該集團的進化路徑也很清晰：2022-2024年初，依賴FUNNULL這種專門服務于灰黑產的CDN；2024年5月后，轉向"寄生"主流云服務商。這不是技術升級，而是風險轉移——把被制裁、被封禁的風險，轉嫁給無辜被盜用的企業賬戶。

對于云平臺來說，這成了兩難。加強賬戶審核會提高企業客戶的 friction（摩擦成本），放任則成為犯罪基礎設施的溫床。目前看，該團伙能批量劫持賬戶，說明現有的風控機制存在可被規模化利用的漏洞。

175個域名輪換：對抗檢測的技術細節

Silent Push的分析揭示了更多技術層面的對抗手段。

該集團的CNAME域名不是靜態列表，而是動態輪換。每個域名生命周期極短，可能只活躍數小時到數天。這種"速朽"設計讓基于域名的威脅情報幾乎滯后——等你分析完、入庫、同步到防御設備，對方已經換了一批。

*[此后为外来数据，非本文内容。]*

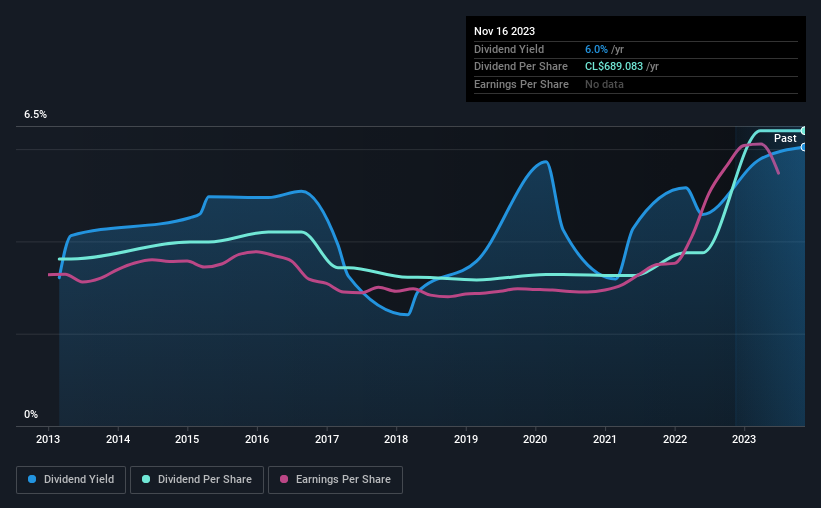Select the 2013 x-axis label
This screenshot has height=508, width=821.
tap(48, 439)
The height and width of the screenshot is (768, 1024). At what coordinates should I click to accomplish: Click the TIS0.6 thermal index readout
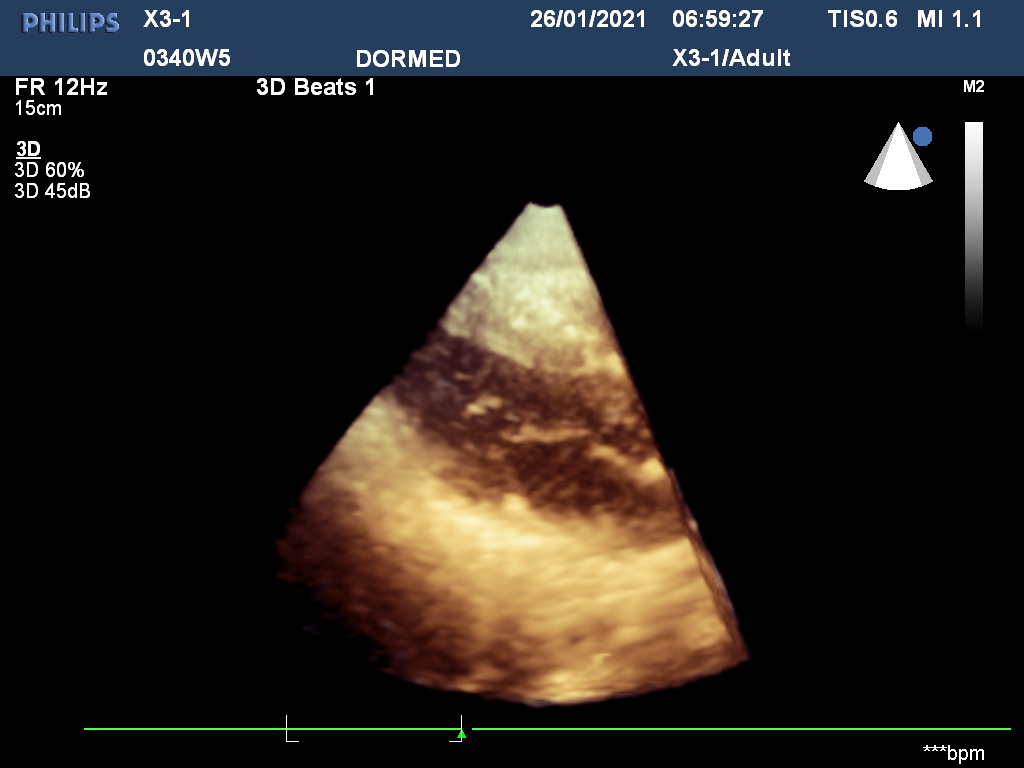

更麻煩的是，這些CNAME指向的IP地址也來自被盜用的云賬戶。這意味著IP的"信譽"是真實的、歷史的，而非新注冊的惡意地址。傳統的基于IP信譽的攔截策略會失效。

對于安全團隊來說，這迫使他們從"黑名單思維"轉向行為檢測：不看流量從哪里來，看流量在干什么。但行為分析的誤報率更高，運營成本更重。

該團伙顯然算準了這一點。他們的詐騙頁面制作精良，像素級復刻正品網站，連交互細節都模仿到位。